Output of gas coal declined during the 1890’s, causing much hardship, and leading to a significant decline in the population of the village. The closure of the last of the Haywood Gas Coal Co.’s pits was announced in 1901, and press articles proclaimed that “the village is practically doomed”. About half of the rows in the villages, which had been unoccupied for some period, were demolished at around that time, and the remaining houses sold. It seems however that many still held great affection for the old village, and some miners finding work at the coal pits of Wilsontown and Climpy, or the oil works of Tarbrax chose to remain in the rows at Haywood. The County Council served a closure order on slum property at Haywood sparking, in 1926, a vigorous campaign that new council housing should be built at Haywood rather than at Forth, as this was more central to employment opportunities at that time. The council resisted the plea, perhaps having insight that Tarbrax oil works were destined for imminent closure.

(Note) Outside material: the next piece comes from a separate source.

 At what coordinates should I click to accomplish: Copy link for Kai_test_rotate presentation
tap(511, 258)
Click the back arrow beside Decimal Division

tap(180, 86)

By 1950 only twenty families continued to live at Haywood amongst the ruins and ghosts of an earlier age. The licensed grocers at Greenbank continued to do business; presumably delivering groceries to the surrounding area by motor van. Even this was threatened in 1952 when the licensee of the Greenbank store was convicted a further time for drink driving, and faced losing his licence. He told the court that the collision with a parked car was a consequence of trying to swipe away a bee in the cab of his van. It was explained that the van was by then the only motor vehicle in Haywood and vital in giving lifts to the few remaining residents of the village. He received a lenient sentence.
It seems likely that by 1960 Haywood’s last residents had moved on, and all had been demolished except for Greenbank, and a tumbledown building close to the entrance to the village, which were left to slowly decay.